What you need to do
Find the line with "[Search] (364, 22)" and the line with "Искусство и творчество (130, 676)" in the entries below; output exactly those two lines, every line between them, and no others.

Data provided
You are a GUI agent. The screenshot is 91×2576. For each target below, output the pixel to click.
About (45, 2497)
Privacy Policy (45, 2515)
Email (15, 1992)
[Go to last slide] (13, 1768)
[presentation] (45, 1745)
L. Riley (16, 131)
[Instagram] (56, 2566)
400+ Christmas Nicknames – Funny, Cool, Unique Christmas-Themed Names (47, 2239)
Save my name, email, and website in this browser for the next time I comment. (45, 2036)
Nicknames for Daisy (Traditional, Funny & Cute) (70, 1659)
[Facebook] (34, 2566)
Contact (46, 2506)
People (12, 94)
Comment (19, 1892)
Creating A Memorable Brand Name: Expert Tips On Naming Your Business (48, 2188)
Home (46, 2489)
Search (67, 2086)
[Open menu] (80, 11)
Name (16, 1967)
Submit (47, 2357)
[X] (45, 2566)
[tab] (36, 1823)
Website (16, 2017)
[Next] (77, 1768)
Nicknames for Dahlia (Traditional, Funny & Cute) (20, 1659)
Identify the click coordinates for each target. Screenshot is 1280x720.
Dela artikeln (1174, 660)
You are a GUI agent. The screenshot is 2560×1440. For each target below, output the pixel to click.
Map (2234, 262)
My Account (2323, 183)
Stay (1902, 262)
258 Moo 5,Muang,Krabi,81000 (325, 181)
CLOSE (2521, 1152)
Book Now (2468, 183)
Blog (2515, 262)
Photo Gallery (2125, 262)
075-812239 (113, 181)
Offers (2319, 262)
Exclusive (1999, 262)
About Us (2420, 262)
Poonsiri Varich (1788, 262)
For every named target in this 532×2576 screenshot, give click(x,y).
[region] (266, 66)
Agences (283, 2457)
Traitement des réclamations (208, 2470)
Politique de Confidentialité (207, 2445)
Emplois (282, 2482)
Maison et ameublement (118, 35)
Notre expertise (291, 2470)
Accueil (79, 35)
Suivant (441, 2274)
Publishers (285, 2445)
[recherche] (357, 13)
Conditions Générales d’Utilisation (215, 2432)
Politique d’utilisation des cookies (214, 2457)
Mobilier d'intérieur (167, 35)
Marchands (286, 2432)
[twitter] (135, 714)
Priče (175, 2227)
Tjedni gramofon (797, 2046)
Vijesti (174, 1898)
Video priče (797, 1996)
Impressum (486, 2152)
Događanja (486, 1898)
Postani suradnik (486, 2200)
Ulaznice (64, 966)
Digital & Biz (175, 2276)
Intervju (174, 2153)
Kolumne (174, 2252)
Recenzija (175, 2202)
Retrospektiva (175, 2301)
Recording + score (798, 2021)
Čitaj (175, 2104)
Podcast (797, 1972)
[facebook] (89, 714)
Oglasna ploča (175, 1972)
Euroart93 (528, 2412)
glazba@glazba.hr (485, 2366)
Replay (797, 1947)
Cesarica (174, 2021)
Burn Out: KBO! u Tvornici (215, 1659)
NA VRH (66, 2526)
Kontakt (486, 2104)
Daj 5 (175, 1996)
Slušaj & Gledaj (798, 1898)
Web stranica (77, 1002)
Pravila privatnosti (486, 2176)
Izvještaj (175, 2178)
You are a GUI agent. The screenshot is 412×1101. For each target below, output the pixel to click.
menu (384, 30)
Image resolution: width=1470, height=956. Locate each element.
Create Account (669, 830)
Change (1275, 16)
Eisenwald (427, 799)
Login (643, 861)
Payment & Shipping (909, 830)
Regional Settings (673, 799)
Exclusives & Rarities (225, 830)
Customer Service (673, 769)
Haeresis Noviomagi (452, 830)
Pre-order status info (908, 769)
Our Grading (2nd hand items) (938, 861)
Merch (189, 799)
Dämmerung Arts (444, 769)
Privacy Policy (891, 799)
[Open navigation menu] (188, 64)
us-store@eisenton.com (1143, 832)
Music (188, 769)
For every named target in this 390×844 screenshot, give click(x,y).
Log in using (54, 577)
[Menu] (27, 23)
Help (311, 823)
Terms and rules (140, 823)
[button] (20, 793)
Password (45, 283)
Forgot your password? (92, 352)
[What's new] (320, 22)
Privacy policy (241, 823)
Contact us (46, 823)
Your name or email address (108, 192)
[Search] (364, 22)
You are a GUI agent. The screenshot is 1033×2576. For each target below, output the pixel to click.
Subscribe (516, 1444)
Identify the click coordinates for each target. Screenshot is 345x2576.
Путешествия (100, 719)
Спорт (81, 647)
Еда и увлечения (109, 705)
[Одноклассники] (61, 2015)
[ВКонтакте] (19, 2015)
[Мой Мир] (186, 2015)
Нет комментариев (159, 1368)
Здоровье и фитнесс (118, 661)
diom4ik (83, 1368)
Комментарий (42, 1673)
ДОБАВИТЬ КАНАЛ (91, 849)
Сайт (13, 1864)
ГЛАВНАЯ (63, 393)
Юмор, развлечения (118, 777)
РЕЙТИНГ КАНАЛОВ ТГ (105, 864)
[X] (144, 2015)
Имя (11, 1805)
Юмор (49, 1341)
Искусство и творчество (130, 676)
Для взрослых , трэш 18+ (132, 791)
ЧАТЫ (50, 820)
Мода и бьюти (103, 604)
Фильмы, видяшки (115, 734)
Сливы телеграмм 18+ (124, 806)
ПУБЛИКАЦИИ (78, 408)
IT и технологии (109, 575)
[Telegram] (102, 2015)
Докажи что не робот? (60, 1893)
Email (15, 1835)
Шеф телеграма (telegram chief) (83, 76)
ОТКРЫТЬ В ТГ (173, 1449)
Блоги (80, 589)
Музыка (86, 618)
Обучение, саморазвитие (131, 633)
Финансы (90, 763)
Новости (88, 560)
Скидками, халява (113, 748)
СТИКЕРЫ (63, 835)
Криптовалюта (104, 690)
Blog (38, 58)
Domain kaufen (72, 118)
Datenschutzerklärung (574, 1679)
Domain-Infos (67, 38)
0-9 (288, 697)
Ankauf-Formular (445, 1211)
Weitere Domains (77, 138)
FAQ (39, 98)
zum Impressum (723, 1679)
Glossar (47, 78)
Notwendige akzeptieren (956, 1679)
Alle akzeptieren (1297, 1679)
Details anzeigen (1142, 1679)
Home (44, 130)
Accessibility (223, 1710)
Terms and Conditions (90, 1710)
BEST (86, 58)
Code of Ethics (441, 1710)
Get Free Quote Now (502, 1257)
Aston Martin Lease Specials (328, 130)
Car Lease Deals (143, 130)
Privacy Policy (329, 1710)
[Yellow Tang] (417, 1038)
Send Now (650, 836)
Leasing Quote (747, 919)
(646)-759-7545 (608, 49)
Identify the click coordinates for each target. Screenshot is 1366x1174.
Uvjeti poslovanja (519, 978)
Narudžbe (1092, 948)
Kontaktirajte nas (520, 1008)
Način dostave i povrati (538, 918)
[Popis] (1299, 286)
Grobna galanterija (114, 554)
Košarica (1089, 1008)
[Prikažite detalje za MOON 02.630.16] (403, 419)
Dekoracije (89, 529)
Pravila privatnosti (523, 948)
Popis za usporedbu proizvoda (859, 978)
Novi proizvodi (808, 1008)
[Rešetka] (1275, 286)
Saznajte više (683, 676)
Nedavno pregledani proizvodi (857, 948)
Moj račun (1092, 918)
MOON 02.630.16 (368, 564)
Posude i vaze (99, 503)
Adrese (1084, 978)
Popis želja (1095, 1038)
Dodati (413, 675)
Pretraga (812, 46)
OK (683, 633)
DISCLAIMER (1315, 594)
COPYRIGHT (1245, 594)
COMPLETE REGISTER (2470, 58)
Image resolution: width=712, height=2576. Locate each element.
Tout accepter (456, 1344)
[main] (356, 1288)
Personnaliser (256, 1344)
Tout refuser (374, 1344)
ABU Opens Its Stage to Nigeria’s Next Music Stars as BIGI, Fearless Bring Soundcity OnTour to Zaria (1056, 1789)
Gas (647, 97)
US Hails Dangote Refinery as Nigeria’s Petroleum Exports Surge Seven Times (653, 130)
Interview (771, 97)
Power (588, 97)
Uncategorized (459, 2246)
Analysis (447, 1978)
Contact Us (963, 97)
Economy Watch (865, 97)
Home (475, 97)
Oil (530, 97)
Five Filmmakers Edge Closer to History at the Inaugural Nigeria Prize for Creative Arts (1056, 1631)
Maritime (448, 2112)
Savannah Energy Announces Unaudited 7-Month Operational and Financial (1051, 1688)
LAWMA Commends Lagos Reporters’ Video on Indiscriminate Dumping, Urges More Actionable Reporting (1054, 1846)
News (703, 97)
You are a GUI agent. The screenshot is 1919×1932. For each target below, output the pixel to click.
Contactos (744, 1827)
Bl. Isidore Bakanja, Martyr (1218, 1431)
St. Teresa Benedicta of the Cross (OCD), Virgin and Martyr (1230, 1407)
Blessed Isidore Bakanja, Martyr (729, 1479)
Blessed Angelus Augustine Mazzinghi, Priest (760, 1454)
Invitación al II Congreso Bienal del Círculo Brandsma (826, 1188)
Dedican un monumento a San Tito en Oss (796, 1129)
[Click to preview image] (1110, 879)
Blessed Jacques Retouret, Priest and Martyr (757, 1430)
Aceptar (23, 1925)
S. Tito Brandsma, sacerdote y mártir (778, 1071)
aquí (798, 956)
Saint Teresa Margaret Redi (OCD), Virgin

Answer to the exercise
[Search] (364, 22)
You are a GUI agent. The screenshot is 1033×2576. For each target below, output the pixel to click.
Subscribe (516, 1444)
Identify the click coordinates for each target. Screenshot is 345x2576.
Путешествия (100, 719)
Спорт (81, 647)
Еда и увлечения (109, 705)
[Одноклассники] (61, 2015)
[ВКонтакте] (19, 2015)
[Мой Мир] (186, 2015)
Нет комментариев (159, 1368)
Здоровье и фитнесс (118, 661)
diom4ik (83, 1368)
Комментарий (42, 1673)
ДОБАВИТЬ КАНАЛ (91, 849)
Сайт (13, 1864)
ГЛАВНАЯ (63, 393)
Юмор, развлечения (118, 777)
РЕЙТИНГ КАНАЛОВ ТГ (105, 864)
[X] (144, 2015)
Имя (11, 1805)
Юмор (49, 1341)
Искусство и творчество (130, 676)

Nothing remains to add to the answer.